Are there any tricks that you all use to get your glo-bugs nice and round? As my first steelhead yesterday proved, a less than perfectly tied glo-bug will catch fish :-D.

However, I'd like to be able to tie glo-bugs with a nicer, more rounded shape, without the jagged edges that mine currently have. Let me know; I look forward to everyone's responses
 
GF,
To get a round glo bug or egg fly, try packing the material a bit tighter - I usually press the stuff together tighter on the shank of the hook with my fingernails after it's cinched down with the thread. Then, before trimming it to shape, take a dubbing needle or hook point to pull out the material a bit so it "fluffs" into a circular clump around the hook. A pair of curved scissors will help with shaping the egg but if you take your time with straight scissors you should get a decent round form. Although they're a bit pricy in my view, you can purchase pre-made eggs that are perfectly round and have sparkle incorporated into the egg at most fly shops. They work okay but need some epoxy and thread wraps to get 'em to fix solidly to the hook shank. As you noticed, however, the fish won't mind a sloppy shape. Glad to hear you had some luck with the steelhead Sunday - we might have another steel addict in the making. :)
 
I like to tie my glo-bugs in two steps. I like to use McFly foam. I tie in about half of the foam I am going to use for the fly and position it so it is on the underside of the hook. I then attach the other half of the foam on the top of the hook, just like tying normal glo-bug, as well as adding in a small amount of foam in another color if you'd like a blood dot. You then trim the foam on either side of the hook in a curved fashion, ultimately creating a perfect ball shape. I believe this produces the best looking glo-bug.

══════════

> _Work to complete_:
• A. Quote everything in the fly-tying discussion from "I like to tie" down to "best looking glo-bug.", word for word.
• B. Extend the glo-bug tying discussion by writing what comes after its last sentence.

> _Data_:
══════════

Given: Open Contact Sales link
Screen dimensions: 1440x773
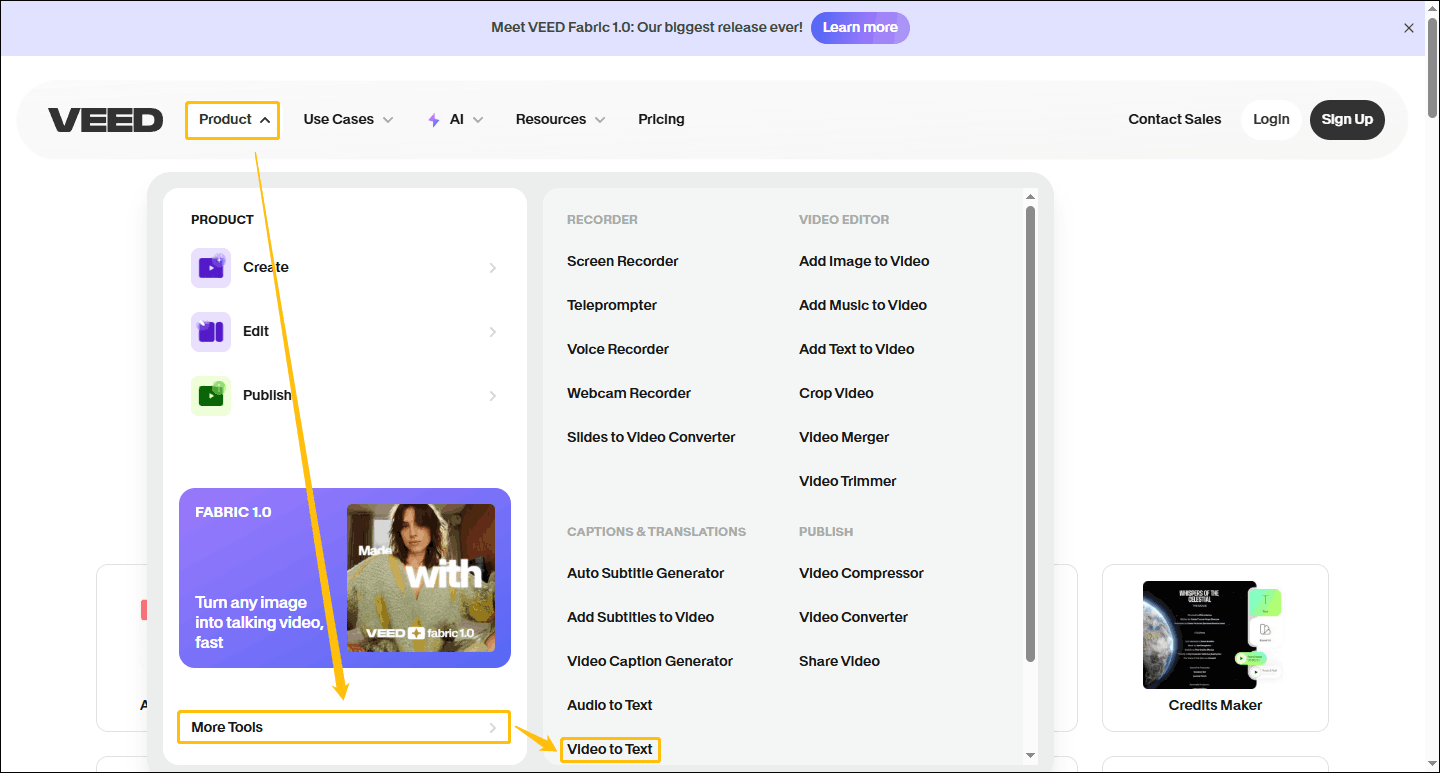Looking at the screenshot, I should point(1174,119).
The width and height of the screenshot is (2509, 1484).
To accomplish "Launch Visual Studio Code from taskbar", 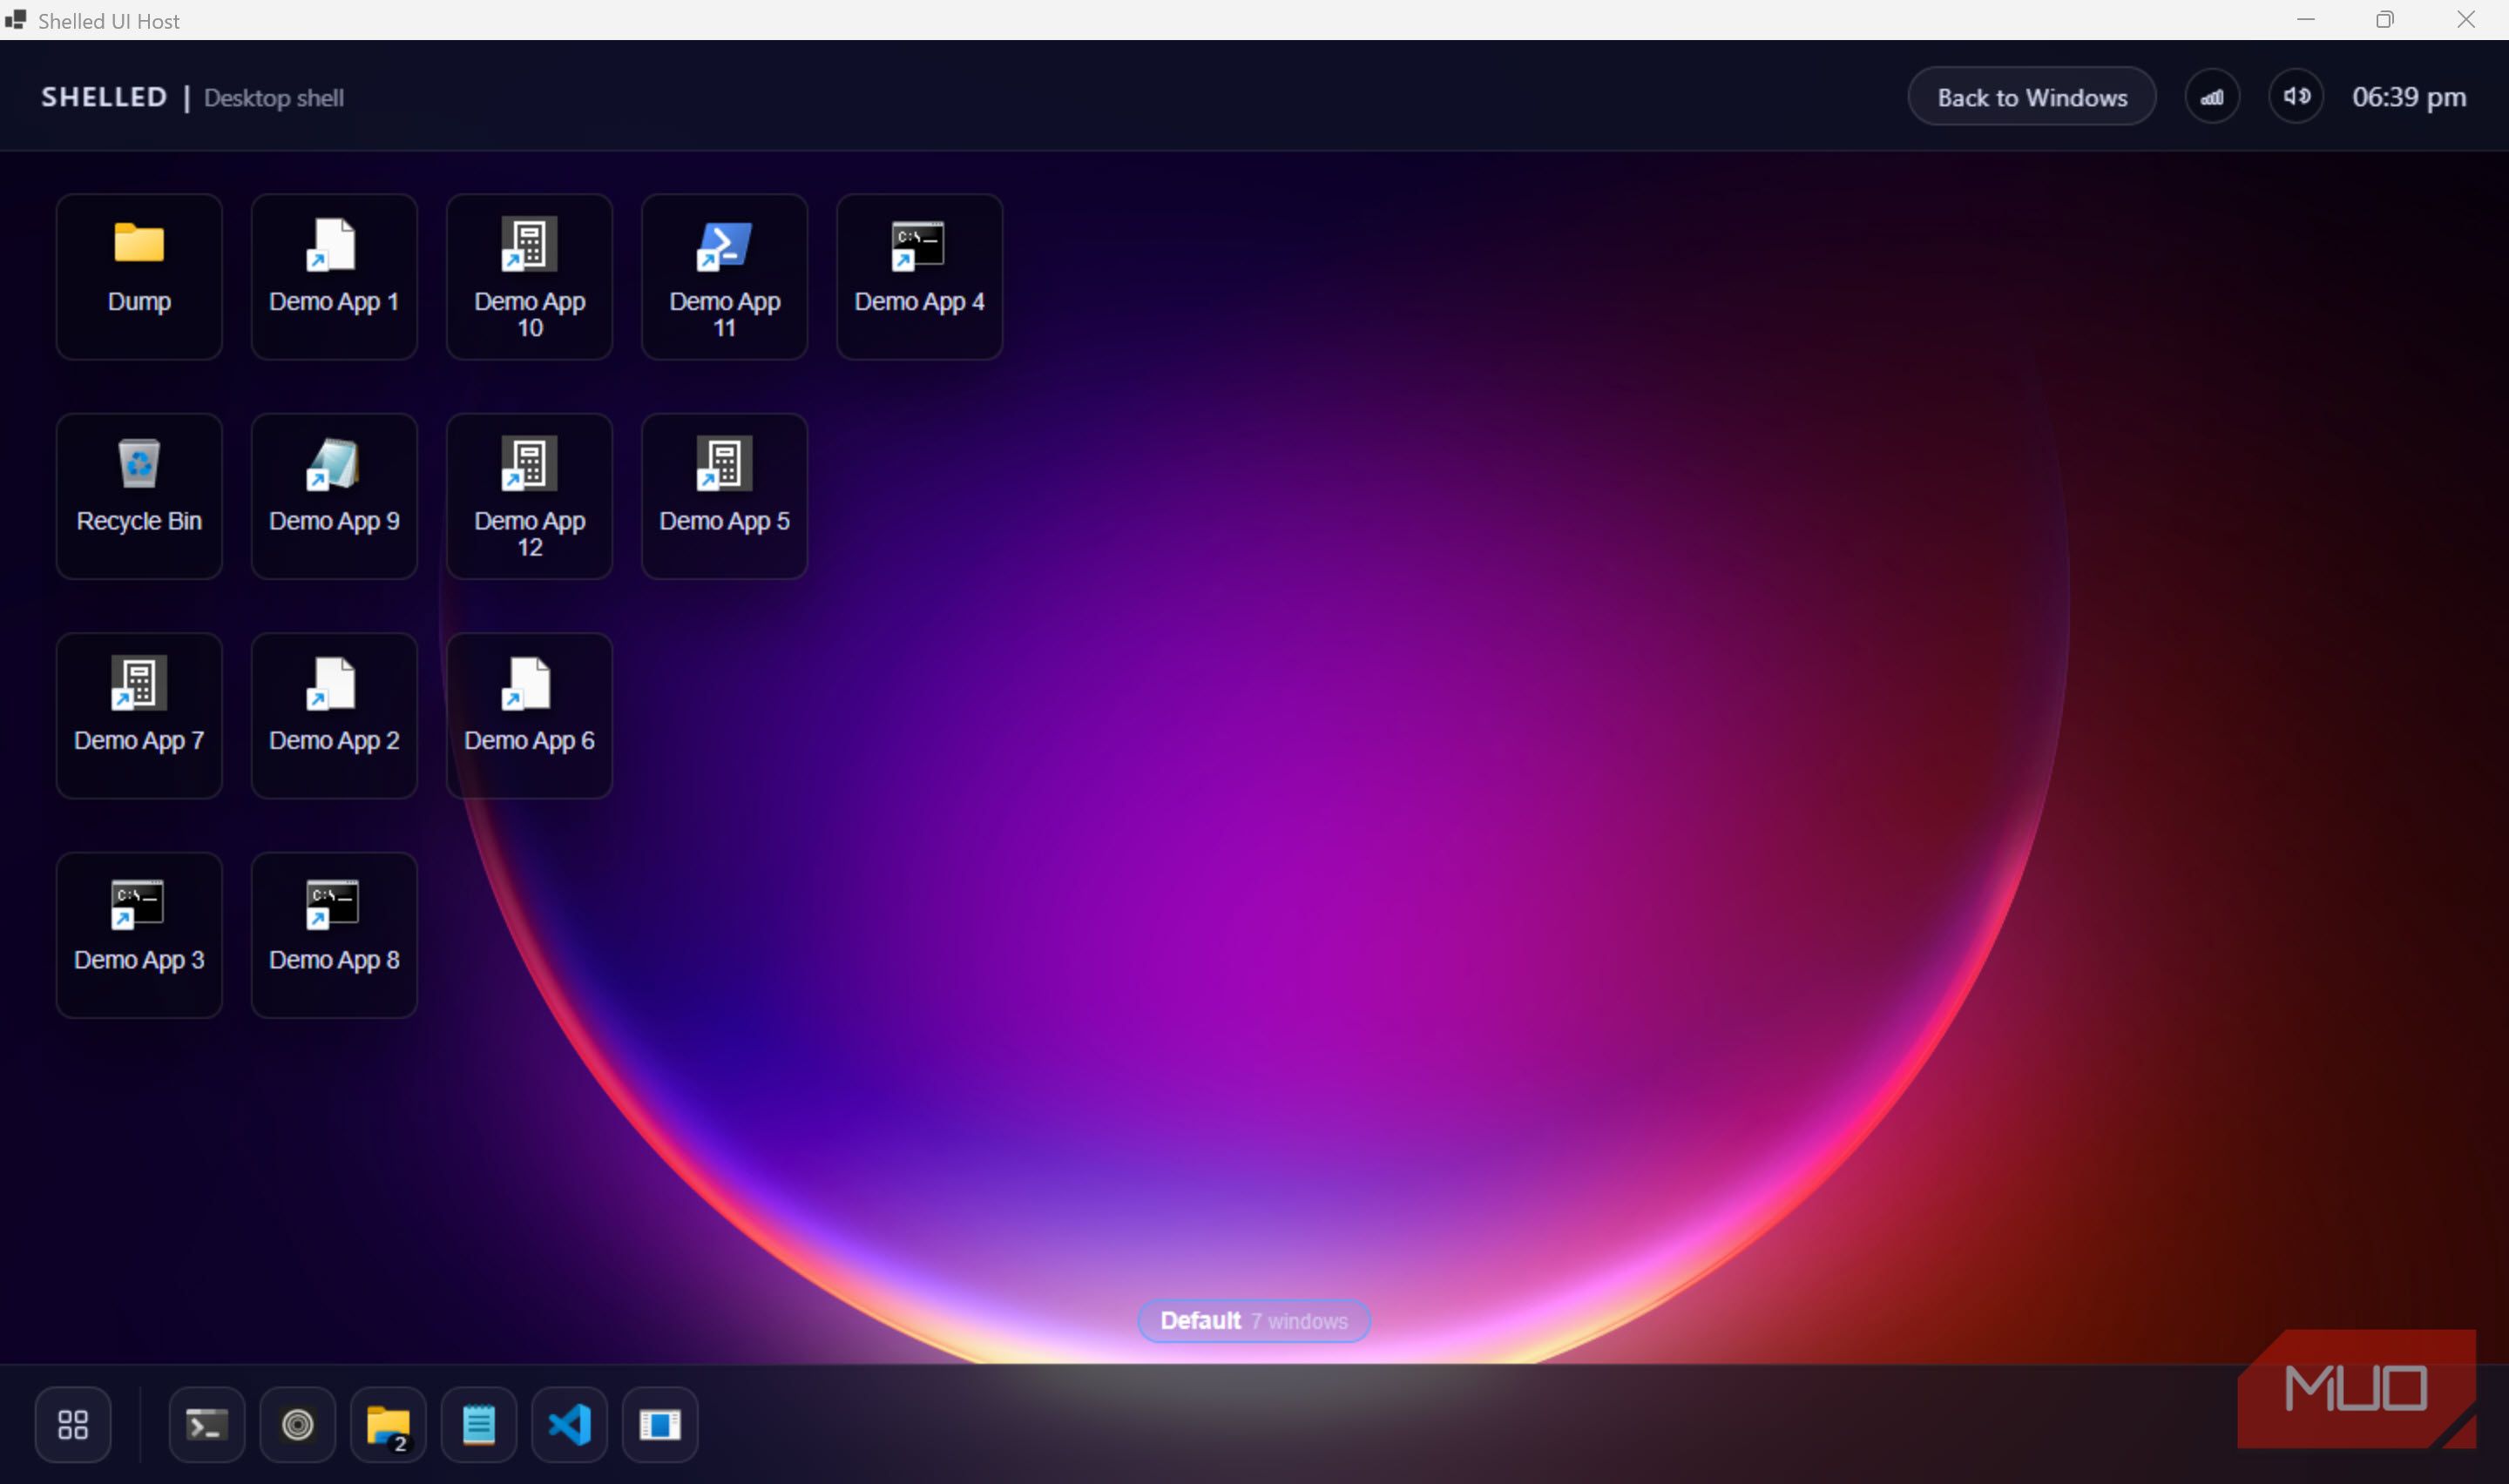I will 570,1424.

══════════

> _Outputs_:
• A.
I like to tie my glo-bugs in two steps. I like to use McFly foam. I tie in about half of the foam I am going to use for the fly and position it so it is on the underside of the hook. I then attach the other half of the foam on the top of the hook, just like tying normal glo-bug, as well as adding in a small amount of foam in another color if you'd like a blood dot. You then trim the foam on either side of the hook in a curved fashion, ultimately creating a perfect ball shape. I believe this produces the best looking glo-bug.

• B.
 
I also like McFly Foam, it holds form better than Glo Bug Yarn IMHO. Good sharp scissors are a must.

Check out Charlie Meck's version.
 
A few tips for how I tie mine.

First off put a good thread base down on the hook. If not, after a few steelhead they will be ripped off the hook. This gives them durability. I also put a layer of cement over the thread to hold it even more. I use just about anything, but mcfly foam does seem to have the best outcome. I actually don't like mine that tight. The looser ones seem to look more natural to me in the water. After I'm done I take all the yarn, gather it at the top and put about 4 turns of thread under it, kind of like you're tying a parachute. This makes it look more like a mushroom because it's more towards the top, but I don't have problems catching fish. This also helps with durability. I would rather have my flies look just slightly off, then be retying one on every 2 fish. It saves time in the long run and the fish don't seem to mind. I also tie my eggs a bit larger. As a few guys saw at the JAM mine are on sz 10 scud hooks and are about the diameter of a dime or penny. They don't represent the size of a real egg, but also, the fish don't seem to mind.

Hope this helped.

Ryan
 
Mcfly foam, sharp scissors, and practice.

Although, I catch more fish on my loosely packed, badly shaped yarn eggs. I have read that a loosely packed yarn egg is closer to the natural in the water- both looks and buoyancy.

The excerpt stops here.